The Empire of Glass - Andy Lane [53]
"Now wait a second -" Vicki began, but Braxiatel was still talking.
"The minute she does realize, she'll go mad. This has to stop now.
We'll give her an amnesia pill and return her to Venice before anybody realizes she's gone. In the meantime, you have a convention to attend. The Doctor has arrived."
"The Doctor?" Vicki and Albrellian chorused.
Braxiatel looked from one to the other. "You know of the Doctor?"
he said to Vicki eventually.
"I travel with him," she said. "And you know him?"
"We are... acquainted," Braxiatel said, frowning slightly. "I invited him to come here to Laputa, in fact. He was here last night."
"No he wasn't. The Doctor was with me last night."
Braxiatel shook his head. "Impossible. I was told that he was brought here. My people said that he was so tired he fell asleep when they picked him up, and slept all the way through to this morning."
Albrellian clicked a claw to attract their attention. "Story can confirm Vicki's I," he said. "In Venice in the early hours of this morning indeed was the Doctor. Saw him I. Talked to him I."
"Oh no." Braxiatel rubbed a hand across his forehead. "The stupid... They've only gone and picked up the real Cardinal Bellarmine. It goes to show you should never employ Jamarians."
Something occurred to Vicki. "You said you invited the Doctor here," she said. "Was it a real invitation - a piece of card, about this big?" She held her fingers a few inches apart.
"Yes. Yes, it was."
"But it didn't say anything apart from "Invitation". We only got here because the TARDIS brought us."
"The card itself contained full flight details, compatible with the navigational equipment of any vessel up to and including a TARDIS," Braxiatel explained, "but it was really only a formality.
When I gave the Doctor the card, I did explain what it was for."
"But he forgot!" Vicki exclaimed. "He suddenly appeared in the TARDIS holding the card, and he couldn't remember where he got it from."
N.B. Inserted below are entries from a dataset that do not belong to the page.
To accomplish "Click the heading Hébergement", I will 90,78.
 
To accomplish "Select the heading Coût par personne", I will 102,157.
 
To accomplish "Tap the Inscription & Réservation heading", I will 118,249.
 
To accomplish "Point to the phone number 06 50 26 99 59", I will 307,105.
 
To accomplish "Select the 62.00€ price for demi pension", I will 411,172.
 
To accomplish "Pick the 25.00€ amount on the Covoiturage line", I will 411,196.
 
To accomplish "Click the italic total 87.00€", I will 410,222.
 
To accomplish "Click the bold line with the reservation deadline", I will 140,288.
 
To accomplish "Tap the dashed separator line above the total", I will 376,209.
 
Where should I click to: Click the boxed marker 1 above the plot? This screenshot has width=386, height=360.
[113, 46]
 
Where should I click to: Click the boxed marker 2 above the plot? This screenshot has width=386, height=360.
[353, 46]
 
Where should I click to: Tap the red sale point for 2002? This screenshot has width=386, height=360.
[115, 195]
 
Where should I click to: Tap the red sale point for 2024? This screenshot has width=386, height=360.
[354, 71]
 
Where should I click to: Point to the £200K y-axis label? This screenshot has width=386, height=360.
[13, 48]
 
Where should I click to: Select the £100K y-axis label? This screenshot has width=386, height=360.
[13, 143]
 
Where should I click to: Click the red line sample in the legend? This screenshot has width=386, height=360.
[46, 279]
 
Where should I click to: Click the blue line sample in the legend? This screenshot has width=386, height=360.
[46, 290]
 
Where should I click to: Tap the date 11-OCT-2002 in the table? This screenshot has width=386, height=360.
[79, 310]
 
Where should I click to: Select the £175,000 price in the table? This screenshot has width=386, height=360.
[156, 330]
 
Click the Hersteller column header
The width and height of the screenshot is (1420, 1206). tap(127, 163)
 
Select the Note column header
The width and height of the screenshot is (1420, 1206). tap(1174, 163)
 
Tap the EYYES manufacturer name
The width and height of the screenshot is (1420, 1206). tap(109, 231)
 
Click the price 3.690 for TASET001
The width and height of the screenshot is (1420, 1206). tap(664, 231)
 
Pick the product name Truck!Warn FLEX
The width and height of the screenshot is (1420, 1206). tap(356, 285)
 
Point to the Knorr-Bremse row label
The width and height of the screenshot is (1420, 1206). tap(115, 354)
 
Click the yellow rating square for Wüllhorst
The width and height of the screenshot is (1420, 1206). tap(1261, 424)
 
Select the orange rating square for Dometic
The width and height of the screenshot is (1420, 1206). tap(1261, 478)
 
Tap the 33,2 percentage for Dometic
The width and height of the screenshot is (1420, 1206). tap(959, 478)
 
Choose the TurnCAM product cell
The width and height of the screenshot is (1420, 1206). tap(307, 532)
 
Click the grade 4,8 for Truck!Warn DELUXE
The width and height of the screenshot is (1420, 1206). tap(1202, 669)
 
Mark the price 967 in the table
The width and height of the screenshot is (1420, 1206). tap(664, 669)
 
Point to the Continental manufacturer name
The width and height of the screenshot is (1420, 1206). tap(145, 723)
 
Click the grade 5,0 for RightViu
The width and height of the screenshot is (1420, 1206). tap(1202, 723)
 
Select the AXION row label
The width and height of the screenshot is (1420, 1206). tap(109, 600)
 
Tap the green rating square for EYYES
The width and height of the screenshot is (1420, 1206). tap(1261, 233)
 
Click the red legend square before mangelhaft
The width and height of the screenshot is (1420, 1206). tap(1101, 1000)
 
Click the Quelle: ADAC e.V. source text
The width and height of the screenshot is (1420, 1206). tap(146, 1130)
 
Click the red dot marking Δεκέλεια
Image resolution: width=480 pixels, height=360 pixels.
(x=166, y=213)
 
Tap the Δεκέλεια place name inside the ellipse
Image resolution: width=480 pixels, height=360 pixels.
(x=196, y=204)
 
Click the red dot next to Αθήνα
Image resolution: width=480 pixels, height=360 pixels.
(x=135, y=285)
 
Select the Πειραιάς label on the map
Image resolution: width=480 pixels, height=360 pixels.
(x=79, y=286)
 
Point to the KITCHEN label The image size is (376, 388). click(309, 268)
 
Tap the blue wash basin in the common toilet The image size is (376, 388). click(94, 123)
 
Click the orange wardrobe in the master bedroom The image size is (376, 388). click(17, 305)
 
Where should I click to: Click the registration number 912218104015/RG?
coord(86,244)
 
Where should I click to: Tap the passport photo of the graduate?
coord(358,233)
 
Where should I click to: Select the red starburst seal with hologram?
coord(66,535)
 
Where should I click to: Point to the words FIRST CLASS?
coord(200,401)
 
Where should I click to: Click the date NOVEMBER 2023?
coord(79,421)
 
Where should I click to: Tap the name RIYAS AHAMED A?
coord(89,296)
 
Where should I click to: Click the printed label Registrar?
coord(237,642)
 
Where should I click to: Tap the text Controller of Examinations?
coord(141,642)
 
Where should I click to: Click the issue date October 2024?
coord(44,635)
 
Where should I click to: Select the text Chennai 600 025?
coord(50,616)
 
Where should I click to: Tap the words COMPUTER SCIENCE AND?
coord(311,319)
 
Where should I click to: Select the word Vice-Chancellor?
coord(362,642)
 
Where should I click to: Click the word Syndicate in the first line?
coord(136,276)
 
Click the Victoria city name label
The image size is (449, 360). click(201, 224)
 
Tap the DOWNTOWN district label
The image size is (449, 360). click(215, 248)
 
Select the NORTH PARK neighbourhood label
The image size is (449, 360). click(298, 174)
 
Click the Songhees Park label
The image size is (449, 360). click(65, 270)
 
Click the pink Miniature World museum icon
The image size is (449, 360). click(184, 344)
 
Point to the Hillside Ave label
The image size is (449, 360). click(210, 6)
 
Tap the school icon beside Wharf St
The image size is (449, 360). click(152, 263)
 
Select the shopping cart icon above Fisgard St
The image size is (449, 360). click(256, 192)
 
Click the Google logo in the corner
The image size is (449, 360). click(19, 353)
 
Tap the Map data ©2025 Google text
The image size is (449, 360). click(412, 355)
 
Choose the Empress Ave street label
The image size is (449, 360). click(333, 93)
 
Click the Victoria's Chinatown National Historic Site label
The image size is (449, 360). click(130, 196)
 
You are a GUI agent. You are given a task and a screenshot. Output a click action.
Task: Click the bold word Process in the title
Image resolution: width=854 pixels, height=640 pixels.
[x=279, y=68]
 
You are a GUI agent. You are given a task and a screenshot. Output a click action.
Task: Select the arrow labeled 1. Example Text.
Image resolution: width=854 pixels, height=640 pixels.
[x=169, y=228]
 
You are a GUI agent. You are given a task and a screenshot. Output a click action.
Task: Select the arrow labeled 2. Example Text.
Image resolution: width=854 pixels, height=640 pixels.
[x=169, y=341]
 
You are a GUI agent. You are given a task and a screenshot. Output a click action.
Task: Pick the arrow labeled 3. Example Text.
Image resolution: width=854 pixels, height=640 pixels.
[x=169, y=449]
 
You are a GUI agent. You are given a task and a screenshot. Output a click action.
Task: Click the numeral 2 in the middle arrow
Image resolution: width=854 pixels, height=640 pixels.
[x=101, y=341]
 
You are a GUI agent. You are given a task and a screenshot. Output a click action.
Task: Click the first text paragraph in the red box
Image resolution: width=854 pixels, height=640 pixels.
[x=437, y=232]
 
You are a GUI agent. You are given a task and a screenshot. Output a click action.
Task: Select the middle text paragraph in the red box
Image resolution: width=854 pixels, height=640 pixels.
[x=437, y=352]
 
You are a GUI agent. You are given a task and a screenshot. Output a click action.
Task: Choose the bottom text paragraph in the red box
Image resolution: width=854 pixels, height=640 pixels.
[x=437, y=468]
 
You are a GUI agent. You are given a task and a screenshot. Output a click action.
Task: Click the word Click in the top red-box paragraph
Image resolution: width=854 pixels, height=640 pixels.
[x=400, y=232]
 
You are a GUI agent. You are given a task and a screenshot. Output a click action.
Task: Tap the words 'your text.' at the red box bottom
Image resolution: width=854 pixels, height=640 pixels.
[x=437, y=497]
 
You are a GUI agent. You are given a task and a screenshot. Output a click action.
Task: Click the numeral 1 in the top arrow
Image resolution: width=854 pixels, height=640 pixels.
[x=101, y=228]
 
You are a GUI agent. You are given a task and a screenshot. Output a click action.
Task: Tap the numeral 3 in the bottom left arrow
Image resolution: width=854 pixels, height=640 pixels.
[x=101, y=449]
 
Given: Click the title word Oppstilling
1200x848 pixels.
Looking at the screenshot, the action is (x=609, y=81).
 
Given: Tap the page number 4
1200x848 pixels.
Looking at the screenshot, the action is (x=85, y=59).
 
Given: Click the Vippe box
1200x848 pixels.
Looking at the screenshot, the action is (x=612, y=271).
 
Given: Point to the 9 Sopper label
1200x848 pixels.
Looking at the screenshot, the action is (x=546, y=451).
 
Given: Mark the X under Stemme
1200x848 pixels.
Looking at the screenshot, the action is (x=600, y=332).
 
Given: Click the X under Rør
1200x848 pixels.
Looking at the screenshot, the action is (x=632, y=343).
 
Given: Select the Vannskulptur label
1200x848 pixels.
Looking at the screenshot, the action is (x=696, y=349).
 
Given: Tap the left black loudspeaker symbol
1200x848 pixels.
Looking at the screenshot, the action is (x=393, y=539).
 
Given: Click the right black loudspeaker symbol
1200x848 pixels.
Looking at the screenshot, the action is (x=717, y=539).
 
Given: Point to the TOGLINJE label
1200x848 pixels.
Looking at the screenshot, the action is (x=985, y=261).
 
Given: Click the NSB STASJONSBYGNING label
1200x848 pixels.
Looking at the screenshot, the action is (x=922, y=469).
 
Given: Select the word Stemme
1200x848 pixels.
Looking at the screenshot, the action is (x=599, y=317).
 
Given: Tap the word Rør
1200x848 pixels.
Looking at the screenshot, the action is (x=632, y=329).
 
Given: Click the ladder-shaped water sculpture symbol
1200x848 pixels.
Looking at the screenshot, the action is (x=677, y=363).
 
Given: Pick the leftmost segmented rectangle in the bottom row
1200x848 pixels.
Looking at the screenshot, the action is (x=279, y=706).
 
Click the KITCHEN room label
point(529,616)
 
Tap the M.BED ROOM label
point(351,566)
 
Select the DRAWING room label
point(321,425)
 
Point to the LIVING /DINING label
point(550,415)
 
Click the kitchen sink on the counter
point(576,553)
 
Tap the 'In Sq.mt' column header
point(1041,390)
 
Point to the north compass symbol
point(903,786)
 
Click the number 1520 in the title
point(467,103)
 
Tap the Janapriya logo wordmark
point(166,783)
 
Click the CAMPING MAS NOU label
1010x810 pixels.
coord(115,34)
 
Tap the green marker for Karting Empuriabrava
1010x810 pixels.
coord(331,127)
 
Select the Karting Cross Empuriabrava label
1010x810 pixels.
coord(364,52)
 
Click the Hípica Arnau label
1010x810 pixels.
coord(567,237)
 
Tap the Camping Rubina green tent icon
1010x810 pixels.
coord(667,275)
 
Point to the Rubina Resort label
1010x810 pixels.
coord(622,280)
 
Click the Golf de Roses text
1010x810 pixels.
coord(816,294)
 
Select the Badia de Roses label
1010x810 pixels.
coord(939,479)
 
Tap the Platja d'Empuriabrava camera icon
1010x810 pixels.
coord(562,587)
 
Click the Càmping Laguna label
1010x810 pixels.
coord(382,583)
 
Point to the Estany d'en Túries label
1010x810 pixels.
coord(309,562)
"They wiped his memory." Braxiatel shook his head in exasperation."They didn't bother telling me, of course. No, that would have been too simple. They just let me witter on about how important it was that he come here, and then they wiped his memory of everything that had happened since they took him out of time."
"Since who took him out of time?" Vicki asked.
"Our own people," Braxiatel said simply.
There was an ugly feeling in Heaven. Cardinal Bellarmine could feel the tension in the chamber of angels. It must have felt like that before Lucifer and his minions rose up against the Lord and were exiled from His sight.
An angel leaped to its feet and waved a gloved fist at Bellarmine. It looked like a man wearing green armour, and its head was almost completely encased in a metal helmet, but what little could be seen of its lower mouth looked rough and scaly. One of the other angels had referred to it earlier as Ssarl during a heated exchange of threats. It and its larger, rougher, companion were aggressive and forceful angels, and were apparently reviled by most of the other angels present. The same applied to the gargoyle-faced angels in shiny black costumes, but there was particularly bad blood between them and the blobs of jelly that always referred to themselves in the plural. Bellarmine had also identified various other factions and alliances around the steeply rising walls of the chamber. Truly he was present at the time that St John the Divine had written of. The words rose up unbidden in his mind: "And there was war in Heaven: Michael and his angels fought against the dragon; and the dragon fought and his angels."
"You have a question, Ssarl?" Bellarmine said mildly.
"If this Convention is to have any validity at all," the armoured angel hissed, "then it must address the issue of chemical and biological warfare. We all know," and it gazed meaningfully around the assembled ranks of its brethren, "that the Rutans have used plague bombs during their endless war with the Sontarans. The Daleks too have used disease to massacre entire populations.